(Word and element locating records)
════════════════════

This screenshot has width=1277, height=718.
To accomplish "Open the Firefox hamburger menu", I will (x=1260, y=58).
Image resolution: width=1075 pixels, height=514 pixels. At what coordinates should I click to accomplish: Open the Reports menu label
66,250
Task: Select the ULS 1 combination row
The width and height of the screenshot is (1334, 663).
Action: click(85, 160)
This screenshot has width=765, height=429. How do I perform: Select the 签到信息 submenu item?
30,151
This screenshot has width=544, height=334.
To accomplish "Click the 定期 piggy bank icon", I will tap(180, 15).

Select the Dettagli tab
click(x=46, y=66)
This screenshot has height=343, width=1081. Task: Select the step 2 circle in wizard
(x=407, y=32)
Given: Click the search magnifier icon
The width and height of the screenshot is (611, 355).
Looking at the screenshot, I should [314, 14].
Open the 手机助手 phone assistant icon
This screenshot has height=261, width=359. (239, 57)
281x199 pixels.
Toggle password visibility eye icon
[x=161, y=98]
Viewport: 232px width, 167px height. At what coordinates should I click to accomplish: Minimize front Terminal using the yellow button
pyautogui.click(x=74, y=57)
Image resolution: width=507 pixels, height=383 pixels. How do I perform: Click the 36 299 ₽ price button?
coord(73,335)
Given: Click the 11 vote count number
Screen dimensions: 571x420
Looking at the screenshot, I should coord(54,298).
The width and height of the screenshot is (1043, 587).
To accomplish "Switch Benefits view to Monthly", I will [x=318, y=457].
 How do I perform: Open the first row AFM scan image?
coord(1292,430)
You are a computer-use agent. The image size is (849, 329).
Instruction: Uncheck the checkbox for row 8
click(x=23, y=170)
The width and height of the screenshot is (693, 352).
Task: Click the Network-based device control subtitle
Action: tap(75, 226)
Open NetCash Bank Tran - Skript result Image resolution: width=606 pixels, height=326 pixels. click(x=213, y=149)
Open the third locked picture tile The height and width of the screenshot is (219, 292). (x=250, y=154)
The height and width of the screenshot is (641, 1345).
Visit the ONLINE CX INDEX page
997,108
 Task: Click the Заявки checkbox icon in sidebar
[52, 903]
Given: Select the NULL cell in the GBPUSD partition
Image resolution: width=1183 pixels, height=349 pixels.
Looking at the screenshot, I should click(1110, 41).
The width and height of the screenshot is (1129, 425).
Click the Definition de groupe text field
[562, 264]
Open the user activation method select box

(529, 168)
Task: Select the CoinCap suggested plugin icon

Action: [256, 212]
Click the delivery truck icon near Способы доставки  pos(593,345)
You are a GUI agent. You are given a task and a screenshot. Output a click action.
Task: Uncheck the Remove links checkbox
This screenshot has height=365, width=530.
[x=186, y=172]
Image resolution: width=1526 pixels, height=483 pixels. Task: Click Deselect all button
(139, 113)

════════════════════

*Task details:*
Convert the part of the records that opens with the line containing "Task: Select the ULS 1 combination row" and closes with the line containing "Looking at the screenshot, I should [314, 14]." into a JSON list of strings, one string per line. Leave out any blank lines.

*Final result:*
[
  "Task: Select the ULS 1 combination row",
  "The width and height of the screenshot is (1334, 663).",
  "Action: click(85, 160)",
  "This screenshot has width=765, height=429. How do I perform: Select the 签到信息 submenu item?",
  "30,151",
  "This screenshot has width=544, height=334.",
  "To accomplish \"Click the 定期 piggy bank icon\", I will tap(180, 15).",
  "Select the Dettagli tab",
  "click(x=46, y=66)",
  "This screenshot has height=343, width=1081. Task: Select the step 2 circle in wizard",
  "(x=407, y=32)",
  "Given: Click the search magnifier icon",
  "The width and height of the screenshot is (611, 355).",
  "Looking at the screenshot, I should [314, 14]."
]